(Task data Opens)

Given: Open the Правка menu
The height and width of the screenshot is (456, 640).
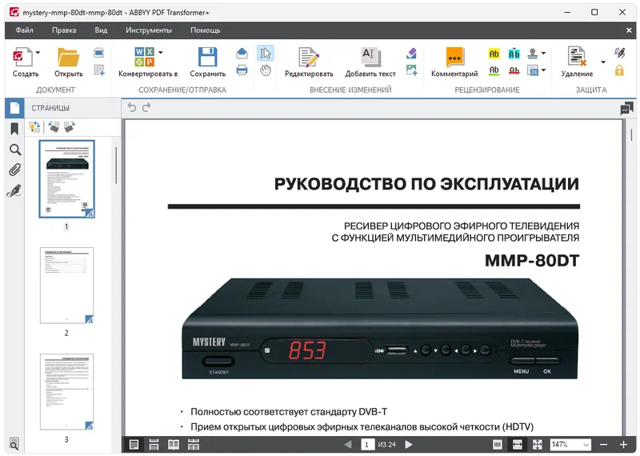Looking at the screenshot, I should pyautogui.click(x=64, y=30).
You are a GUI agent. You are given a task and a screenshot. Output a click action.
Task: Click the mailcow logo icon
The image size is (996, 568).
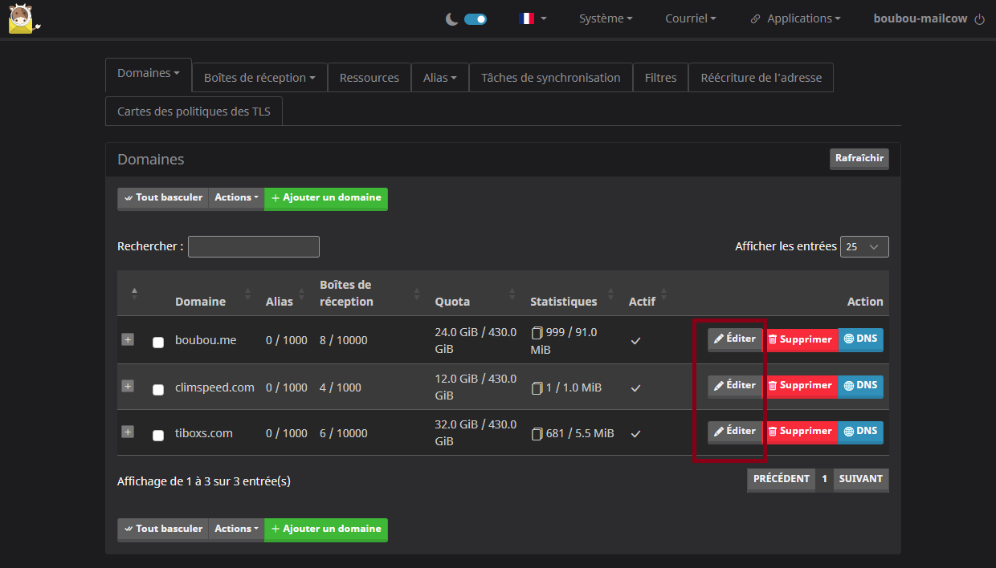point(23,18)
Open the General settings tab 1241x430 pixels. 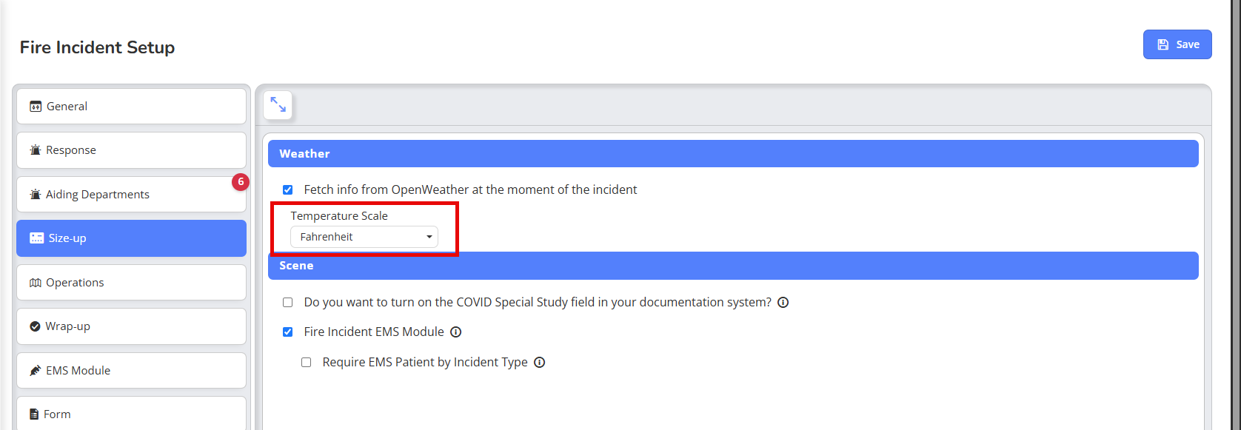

(Task data Closes)

Problem description:
Repeat the lines above exactly, and keep every picture out.

Response:
Given: Open the Правка menu
The height and width of the screenshot is (456, 640).
Looking at the screenshot, I should pyautogui.click(x=64, y=30).
You are a GUI agent. You are given a task and a screenshot. Output a click action.
Task: Click the mailcow logo icon
The image size is (996, 568).
point(23,18)
Open the General settings tab 1241x430 pixels. 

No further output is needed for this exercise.